Really like this, the variety of textures really adds to the iwagumi layout, holds a lot more interest than the classic two or three plant iwagumi, top job by the OH mate


----------



## Iain Sutherland (24 May 2015)

legytt said:


> Another amazing pictures lain. If only i can take pictures like that


Thanks, camera does most of the work mate   All a bit over saturated though, laptop is on its last legs...



tim said:


> Really like this, the variety of textures really adds to the iwagumi layout, holds a lot more interest than the classic two or three plant iwagumi, top job by the OH mate


Cheers tim, took some convincing to get her to change the layout, fish are never happy in a traditional iwagumi.
Will take some time to grow in and suffering a bit of melt since changing my light twice in two weeks as now running a radion xr15fw, but should bounce back and look good in a couple of months...


----------



## JohnC (25 May 2015)

Iain Sutherland said:


> Will take some time to grow in and suffering a bit of melt since changing my light twice in two weeks as now running a radion xr15fw, but should bounce back and look good in a couple of months...



Photos are still great 

why the change of light again? how did you find the *cough* aquasky? 

Best Regards,
John


----------



## Iain Sutherland (25 May 2015)

new pic
IMG_6182 by iain sutherland, on Flickr


----------



## banthaman.jm (26 May 2015)

The more i see the tank the more i like it, great photography.
Jim


----------



## Iain Sutherland (29 May 2015)

JohnC said:


> why the change of light again? how did you find the *cough* aquasky?


The reds rendition wasnt great with the chihiros, great light and very powerful but as i was adding red stems i wanted them  to pop.  That and i got offered one for a great price from another  member who shall remain nameless


----------



## Iain Sutherland (29 May 2015)

banthaman.jm said:


> The more i see the tank the more i like it, great photography.
> Jim


thanks Jim, will update later tonight with progress...


----------



## Rabbit229 (23 Jun 2015)

Awsome


----------



## Iain Sutherland (8 Aug 2015)

Hey folks, been a while since i updated this little one so off we go...
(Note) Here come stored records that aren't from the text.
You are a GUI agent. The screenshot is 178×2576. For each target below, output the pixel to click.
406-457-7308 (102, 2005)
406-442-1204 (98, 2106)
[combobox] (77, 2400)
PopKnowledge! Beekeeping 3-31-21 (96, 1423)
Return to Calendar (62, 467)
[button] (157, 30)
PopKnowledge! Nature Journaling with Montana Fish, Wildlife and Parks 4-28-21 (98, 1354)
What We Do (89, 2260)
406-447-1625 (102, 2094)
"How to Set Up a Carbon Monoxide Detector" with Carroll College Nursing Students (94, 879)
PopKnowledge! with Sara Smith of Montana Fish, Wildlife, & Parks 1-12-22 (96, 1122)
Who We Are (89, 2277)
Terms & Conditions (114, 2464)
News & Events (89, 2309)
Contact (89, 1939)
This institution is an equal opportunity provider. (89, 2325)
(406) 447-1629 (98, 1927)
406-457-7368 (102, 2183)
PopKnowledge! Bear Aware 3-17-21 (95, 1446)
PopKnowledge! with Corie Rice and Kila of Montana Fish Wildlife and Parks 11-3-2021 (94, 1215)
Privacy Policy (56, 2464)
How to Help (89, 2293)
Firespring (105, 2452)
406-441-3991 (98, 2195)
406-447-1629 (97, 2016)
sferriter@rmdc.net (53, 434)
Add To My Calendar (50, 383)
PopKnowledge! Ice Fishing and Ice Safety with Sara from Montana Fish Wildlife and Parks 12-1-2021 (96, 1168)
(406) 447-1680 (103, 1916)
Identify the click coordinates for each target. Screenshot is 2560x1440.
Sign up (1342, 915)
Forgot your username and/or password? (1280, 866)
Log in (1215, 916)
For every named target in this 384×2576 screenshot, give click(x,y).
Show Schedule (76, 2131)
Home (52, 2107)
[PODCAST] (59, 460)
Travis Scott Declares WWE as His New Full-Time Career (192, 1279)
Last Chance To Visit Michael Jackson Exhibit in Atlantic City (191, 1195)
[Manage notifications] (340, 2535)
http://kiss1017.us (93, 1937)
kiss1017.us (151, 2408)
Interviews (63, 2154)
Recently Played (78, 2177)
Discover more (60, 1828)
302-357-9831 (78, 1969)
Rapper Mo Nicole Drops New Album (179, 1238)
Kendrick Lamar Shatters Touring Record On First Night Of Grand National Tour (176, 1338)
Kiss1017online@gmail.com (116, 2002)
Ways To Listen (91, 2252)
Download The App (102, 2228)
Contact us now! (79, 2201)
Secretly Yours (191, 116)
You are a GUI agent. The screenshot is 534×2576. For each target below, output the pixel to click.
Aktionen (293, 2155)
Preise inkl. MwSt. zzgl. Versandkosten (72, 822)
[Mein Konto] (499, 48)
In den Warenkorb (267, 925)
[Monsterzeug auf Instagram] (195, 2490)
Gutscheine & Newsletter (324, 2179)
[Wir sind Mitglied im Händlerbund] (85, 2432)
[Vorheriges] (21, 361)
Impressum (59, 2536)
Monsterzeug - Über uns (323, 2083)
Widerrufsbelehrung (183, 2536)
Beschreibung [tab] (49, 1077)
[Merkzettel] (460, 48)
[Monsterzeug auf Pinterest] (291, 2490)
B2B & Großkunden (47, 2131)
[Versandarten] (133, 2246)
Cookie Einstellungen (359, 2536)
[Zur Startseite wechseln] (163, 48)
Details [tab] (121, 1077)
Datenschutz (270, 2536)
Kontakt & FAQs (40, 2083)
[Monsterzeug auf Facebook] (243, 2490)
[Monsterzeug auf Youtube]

Cant remember if i mentioned before that i swapped the light for a radion rx15fw.  Its now been 10 weeks or so and i have mixed feelings.  First off ive had real issue connecting to the programming system, Radion say its an issue with the lead and i havent bothered to buy another (there help desk sucks by the way) so its running on an old analogue timer at 100%.  Next thing is i hate the bracket, its so clunky and big and black... they really need to try harder with aesthetics!  On the up side i totally love the colour it gives off, i use the greenest presetting there is and it just looks killer, really warm and the plants pop.  Then the big gripe... while i havent tested the PAR yet (need to get the aquascaping legend round for a beer soon )  i find it really gutless.  Ive run this at 100% for all the time ive had it now and while it looks bright the plants tell me otherwise. HC has been struggling a lot more than im used to, proserpinaca palustris cuba is bright green when it doesnt take much to make it orange at least, stauro isnt very compact, reineikii mini is tall etc....  So i now have both lights on, the churios ?sp? thing which i know gives 100 par at 30cm and the radion at 100%.

In other news...
After hearing about Stu's success at running co2 24/7 i thought id give it a go, started this about 4 weeks ago and so far so good.  Plants seem happy and now with loads of light pearling starts after 30 mins after lights on.

The eriocaulon cinereum had taken over the tank, they are a truly stunning plant and have made me want to try a load more erios ASAP.  However they do take up a lot of room as they dont like to be crowded.

Rams have gone to a more suitable home, it now houses the kubotai, CPD's, cherries, CRS and 20 lampeyes being fattened up enough to go in the African tank without being eaten.

Tank had a rough few weeks as i was away and to be honest was lacking motivation... back on track now, few big cleans and a good trim, double dosing liquid carbon etc

Photos will follow when i get home (might as do this bit while im getting paid


----------



## Iain Sutherland (8 Aug 2015)

as promised...

60 by iain sutherland, on Flickr

erio by iain sutherland, on Flickr

cpd by iain sutherland, on Flickr


----------



## Ryan Thang To (9 Aug 2015)

oh wow. lan this pictures are amazing. nice work. i hope the wify help out with the water changes lol

Sent from my SM-N915FY using Tapatalk


----------



## Greenfinger2 (9 Aug 2015)

Hi Iain, Exquisite Scape. Great photos too


----------



## Rabbit229 (9 Aug 2015)

What's the name of that grass and the fish is beutifull, what are they ive never seen them


----------



## Dantrasy (9 Aug 2015)

the yellow spotted fish are celestial pearl danios 

i think the plant that shoots up a stalk is erio parkeri, or some other _Eriocaulon_


----------



## Iain Sutherland (9 Aug 2015)

legytt said:


> oh wow. lan this pictures are amazing. nice work. i hope the wify help out with the water changes lol



she is still doing the maintenance on this one, its her baby but plant choices i have kind of taken over.



Rabbit229 said:


> What's the name of that grass and the fish is beutifull, what are they ive never seen them


Dantrasy is right on the fish, the grass like plant is eriocaulon cinereum, it was prettier prior to putting out all the seed spikes and i cant get them to stop now.   I have read if you dont pull them off the plant dies after seeding??? Leaving a couple now to see what happens as they just keep growing back.


----------



## Sk3lly (9 Aug 2015)

I was going to say if you dont pull those seed pods then it kills the plant. Or so ive heard anyway. Then as i carried on reading you mentioned it anyway.

Tank looks really great


Sent from my iPhone using Tapatalk


----------



## JohnC (21 Aug 2015)

Iain Sutherland said:


> So i now have both lights on, the churios ?sp? thing which i know gives 100 par at 30cm and the radion at 100%.



is that not an insanely high amount of light!! how long for?

Cudos to your partner for keeping on top of the maintenance...

looks great. I really want to try that eriocaulon cinereum but i don't think my current USA planted + pro light will give out enough energy for it to grow well (about 50 par across the substrate of the new tank)... lovely plant thou.


----------